Earlier this month, Meta announced that it would be shutting down CrowdTangle, the social media monitoring and transparency tool that has allowed journalists and researchers to track the spread of mis- and disinformation. It will cease to function on August 14, 2024—just months before the US presidential election.

Meta’s move is just the latest example of a tech company rolling back transparency and security measures as the world enters the biggest global election year in history. The company says it is replacing CrowdTangle with a new Content Library API, which will require researchers and nonprofits to apply for access to the company’s data. But the Mozilla Foundation and 140 other civil society organizations protested last week that the new offering lacks much of CrowdTangle’s functionality, asking the company to keep the original tool operating until January 2025.

Meta spokesperson Andy Stone countered in posts on X that the groups’ claims “are just wrong,” saying the new Content Library will contain “more comprehensive data than CrowdTangle” and be made available to nonprofits, academics, and election integrity experts. When asked why commercial newsrooms, like WIRED, are to be excluded from the Content Library, Meta spokesperson Eric Porterfield said, that it was “built for research purposes.” While journalists might not have direct access he suggested they could use commercial social network analysis tools, or “partner with an academic institution to help answer a research question related to our platforms.”

Brandon Silverman, cofounder and former CEO of CrowdTangle, who continued to work on the tool after Facebook acquired it in 2016, says it’s time to force platforms to open up their data to outsiders. The conversation has been edited for length and clarity.

Vittoria Elliott: CrowdTangle has been incredibly important for journalists and researchers trying to hold tech companies accountable for the spread of mis- and disinformation. But it belongs to Meta. Could you talk a little bit about that tension?

Brandon Silverman: I think there's a bit too much of a public narrative that frustration with [New York Times columnist] Kevin Roose’ tweets is why they turned their back on CrowdTangle. I think the truth is that Facebook is moving out of news entirely.

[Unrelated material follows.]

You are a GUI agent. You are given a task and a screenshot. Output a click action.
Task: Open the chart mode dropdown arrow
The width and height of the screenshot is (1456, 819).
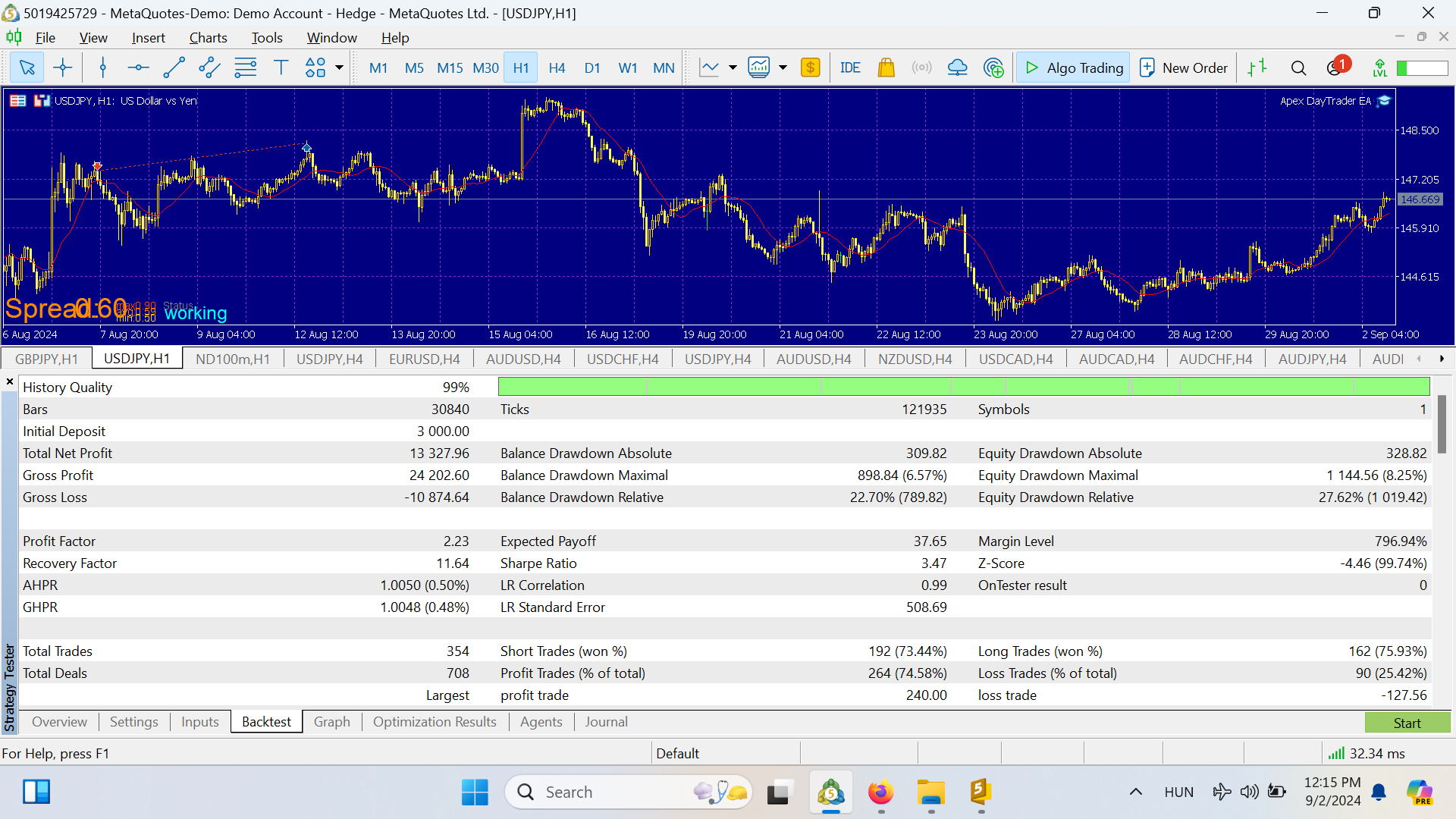click(x=783, y=67)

When CrowdTangle joined Facebook, they were all in on news and bought us to help the news industry. Fast forward three years later, they are like, “We're done with that project.” There is a lot of responsibility that comes with hosting news on a platform, especially if you exist in essentially every community on Earth. I think that they made a calculus at some point that it just wasn't worth what it would cost to do responsibly.

My takeaway when I left was that if you want to do this work in a way that really serves civil society in the way we need it to, you can't do it inside the companies—and Meta was doing more than almost anyone else. It’s abundantly clear that we need our regulators and elected officials to decide what we, as a society, want and expect from these platforms and to make those [demands] legally required.